„Is
it loud enough?”: Motörhead in der Stadionsporthalle Hannover Die
Begrüßung ist so knapp wie klassisch: „We are Motörhead. We play Rock ’n‘
Roll.” Okay, dann wissen wir das auch. 3000 Fans in der hannoverschen
Stadionsporthalle halten sich am Bierbecher fest und freuen sich auf das,
was nun kommt: das übliche Motörhead-Inferno.
Lemmy
Kilmister, Phil Campbell und Mikkey Dee pflegen einen Rock ’n‘ Roll der
besonderen Art. Motörhead, dessen Debüt bereits vor 27 Jahren erschien,
hat sich – bei in diesem Genre unüblich wenigen Umbesetzungen – mit
kompromissloser Härte und dem üblichen stumpfen „Sex, Drugs & Rock ’n‘
Roll”-Image einen legendären Ruf erarbeitet. „Everything louder than
everyone else” heißt ein Album der Band von 1999, und dieser
programmatische Satz steht auch 2004, bei der Tour zum neuen Album
„Inferno”, auf vielen Fan-T-Shirts. Motörhead steht für mörderische
Lautstärke, brutalen Sound, rabiate Schnelligkeit – aber niemand würde die
Band zu den Schwermetallern zählen. Es geht um Rock ’n‘ Roll, nichts
sonst.
Lemmys röhrender, verzerrter Basssound, der so klingt wie das, was man bei
ihm als Gesang bezeichnen muss, ersetzt locker einen tiefer gestimmten
zweiten Gitarristen und verbündet sich mit der ins Ohr schneidenden
Breitseite von Gitarrist Campbell zu einer Schallmauer, die Schlagzeuger
Dee auch mit härtestem körperlichen Einsatz nicht niederknüppeln kann. „Is
it loud enough?”, fragt Lemmy zwischendurch besorgt. Man wagt nicht zu
widersprechen.
Und doch, bei aller offenkundigen Brachialität – die Wucht dieses Schall
gewordenen Hammers verliert sich in der Breite und Höhe der Halle.
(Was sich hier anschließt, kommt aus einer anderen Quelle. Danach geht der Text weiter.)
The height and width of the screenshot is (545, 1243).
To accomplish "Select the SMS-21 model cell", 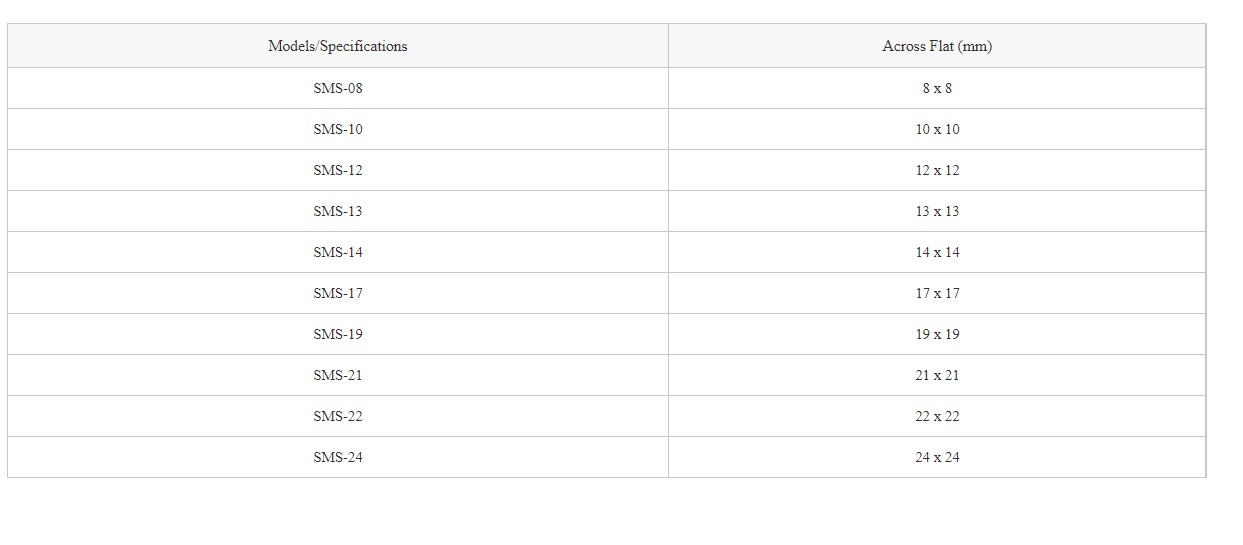I will [338, 375].
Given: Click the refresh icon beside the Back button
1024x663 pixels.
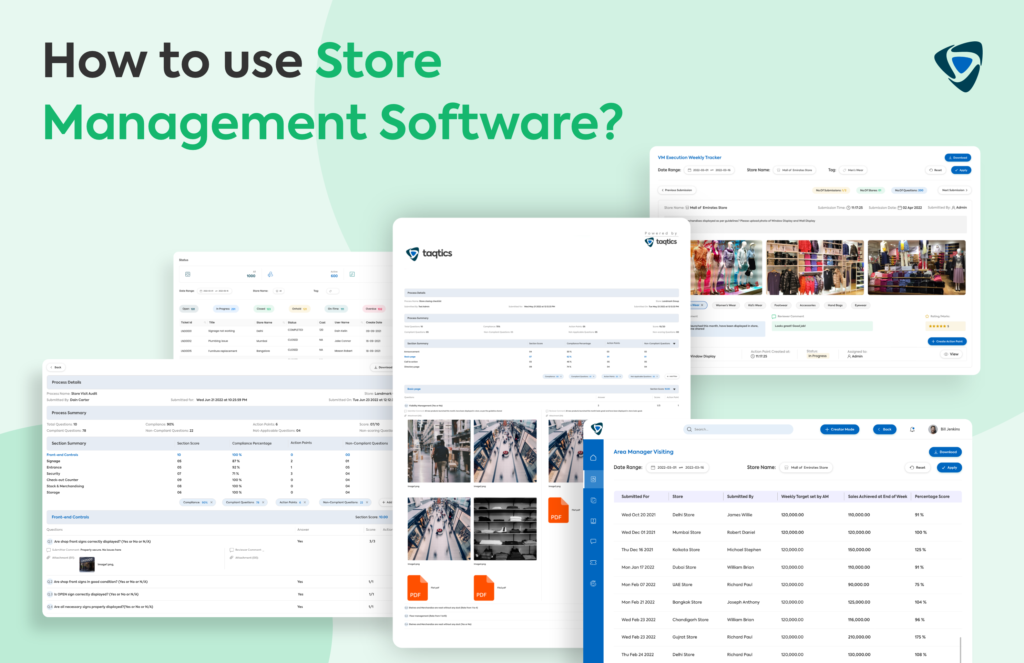Looking at the screenshot, I should pyautogui.click(x=912, y=429).
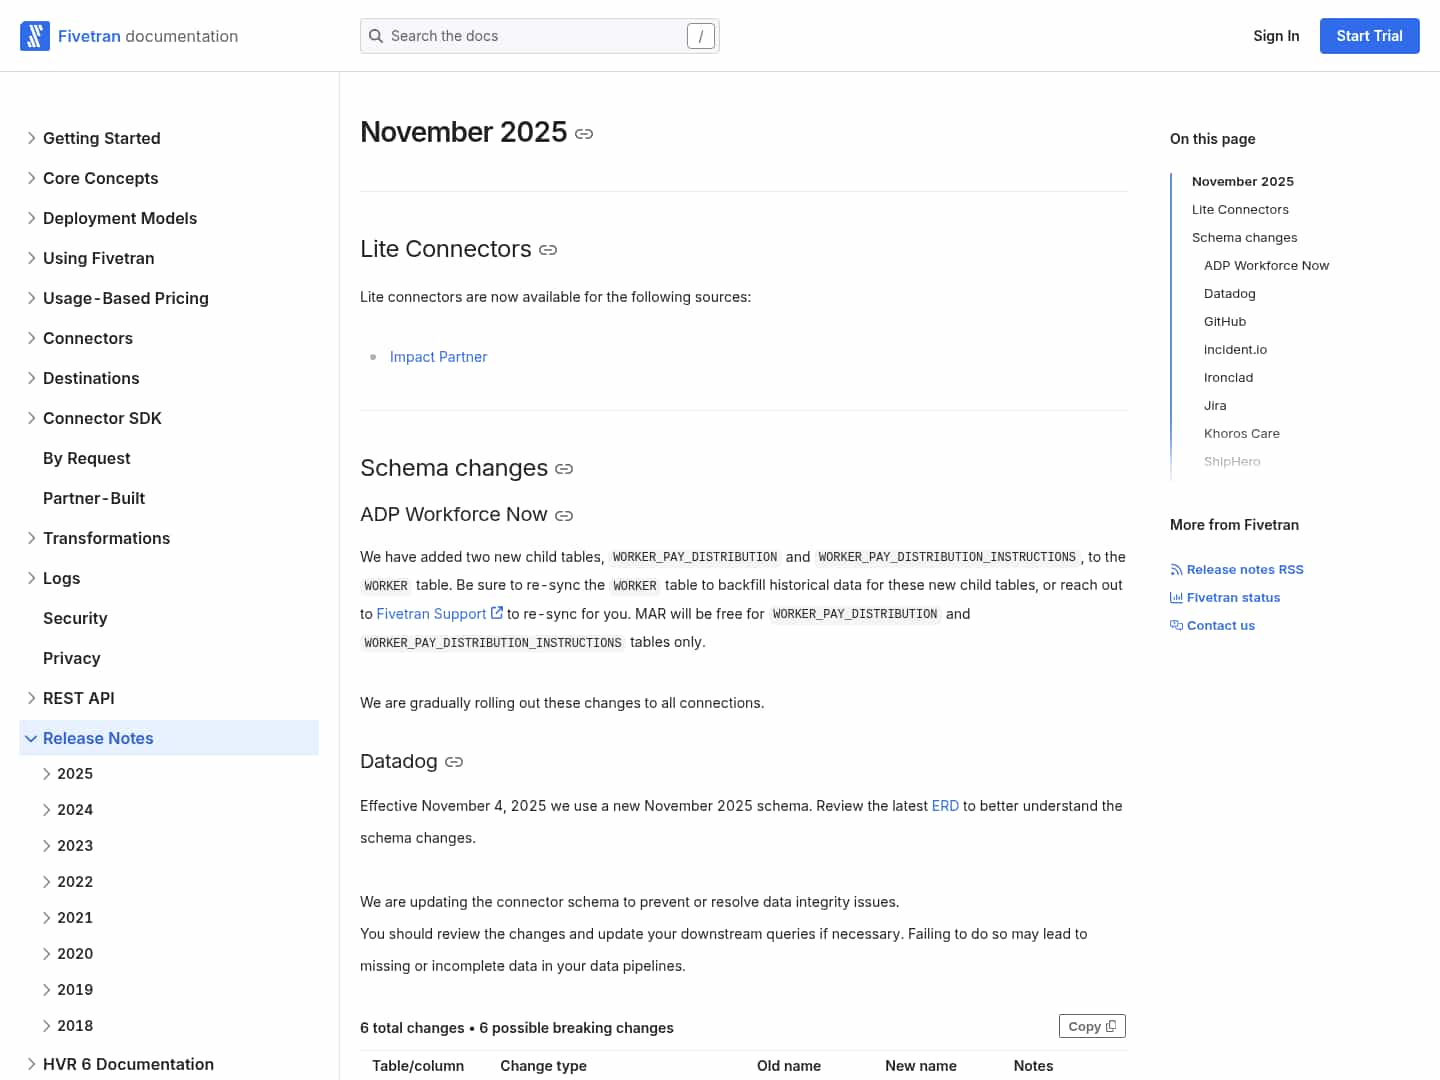Viewport: 1440px width, 1080px height.
Task: Click the Fivetran logo icon
Action: 35,36
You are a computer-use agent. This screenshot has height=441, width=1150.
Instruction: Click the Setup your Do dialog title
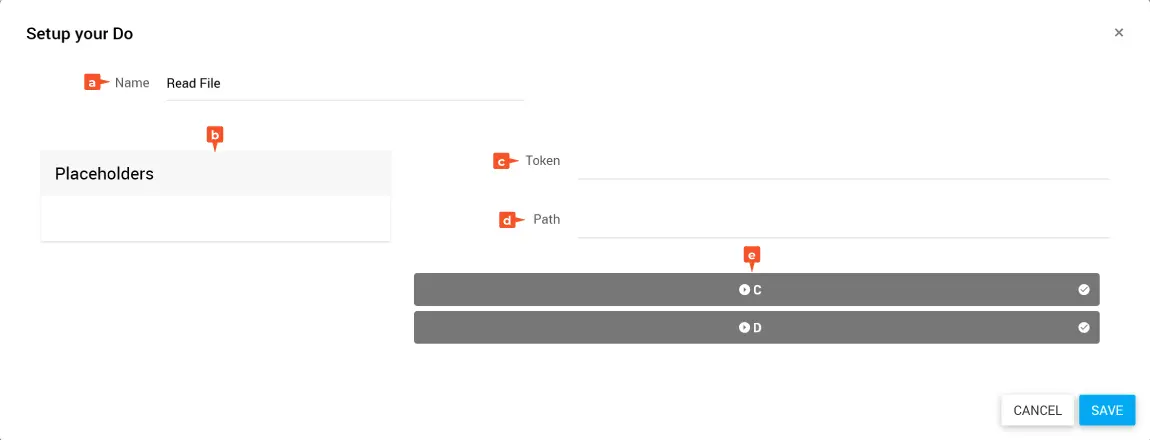point(80,34)
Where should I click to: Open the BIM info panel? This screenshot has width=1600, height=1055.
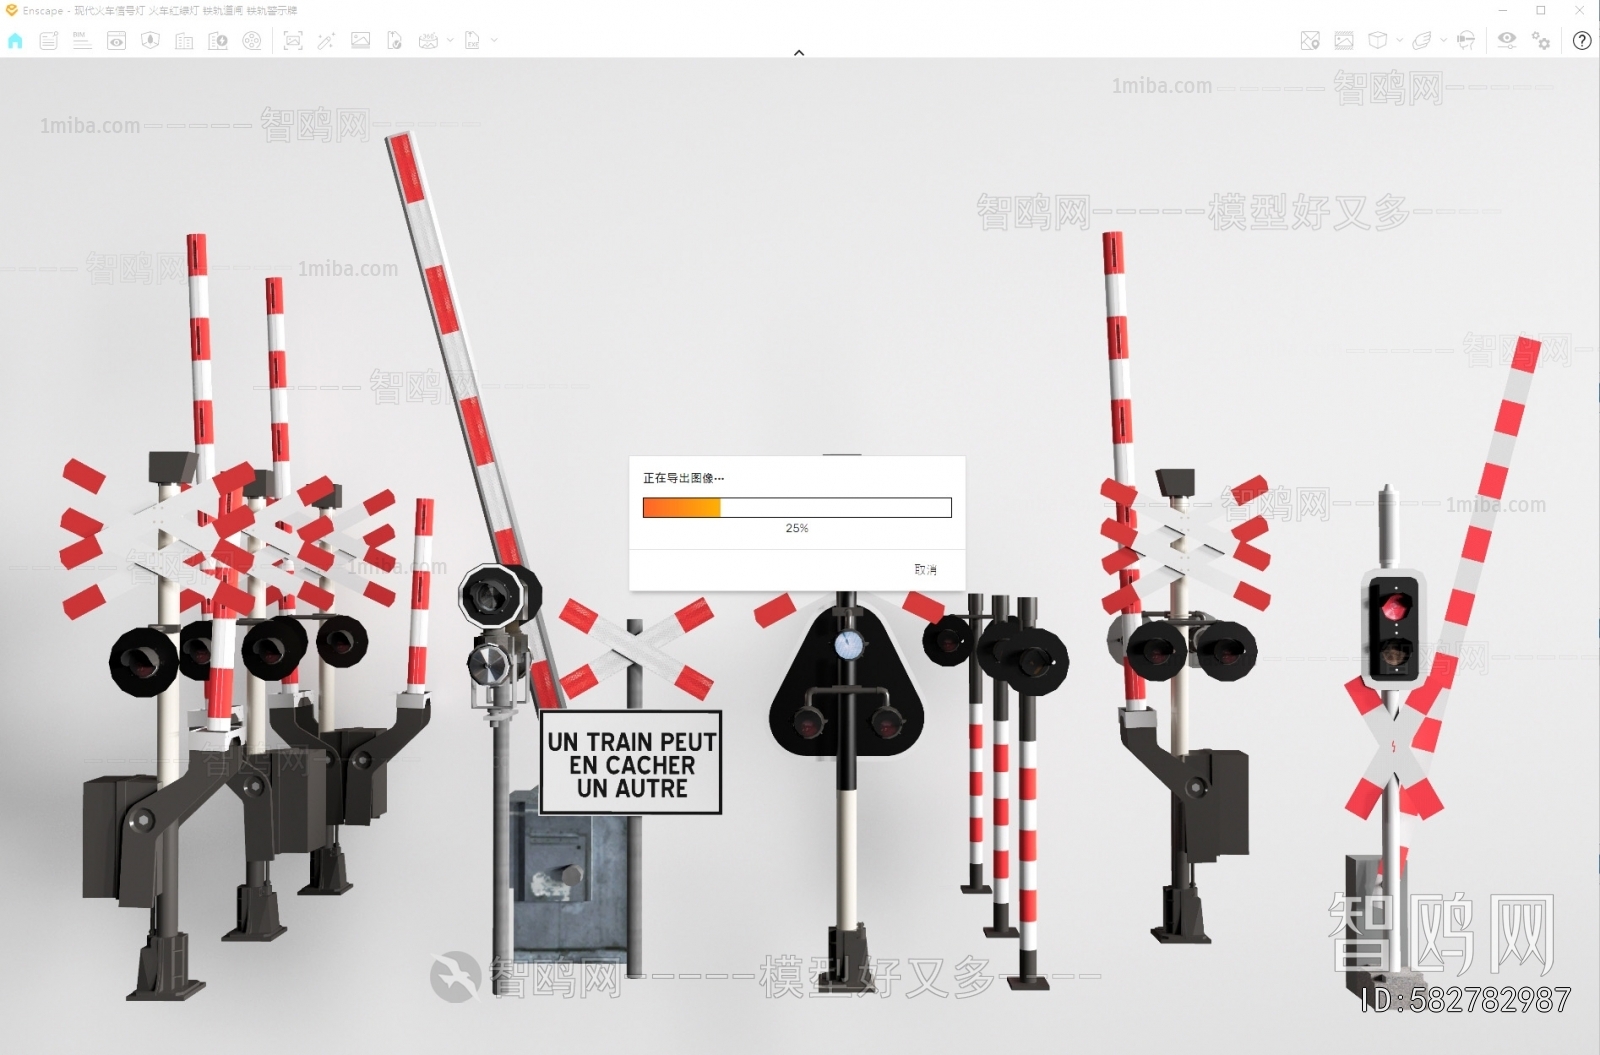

Was den
Zuhörer im Capitol vor vier Jahren noch unmittelbar körperlich packte (die
Bassdrum in der Magengrube, die Gitarrensoli zwischen den Ohren), das geht
hier einfach unter. Da machen drei reifere Herren zwar ordentlich den
Radau, für den sie berühmt sind, spielen ihren Rock ’n‘ Roll hart und
schnell, so wie es im Was-ein-echtes-Motörhead-Konzert-ausmacht-Lehrbuch
steht – so what?
Mickey Dee wirbelt die Sticks, Phil Campbell schnippt die Plektren, und
Lemmy Kilmister wirft den Hals in den Nacken – Abziehbilder des
Rock-Business. Und während Lemmy in Plauderlaune ist, beinahe jeden Song
ansagt und sich immer wieder nach dem werten Wohlbefinden im Saal
erkundigt, verhält dieser sich recht still. Die Sekunden zwischen den
Songs sind eben wertvolle Schonzeit für die Ohren, da macht man selber
lieber keinen Lärm.
Zum Zugabenblock setzen sich Campbell und Dee an akustische (!) Gitarren,
Lemmy lässt seinen Bass im Ständer und zückt eine Mundharmonika. Ja, was
ist das? Ein Blues, akustisch, unplugged, gut und dreckig! Aber dann, als
Wiedergutmachung, folgt „Ace of spades”, das volle Brett, ebenso wie bei
„Overkill”, wo die Double-Bass eine optische Entsprechung in
Stroboskop-Dauerfeuer findet. Da glühen die Ohren – die roten Augen des
Bandmonstermaskottchens im Bühnenhintergrund.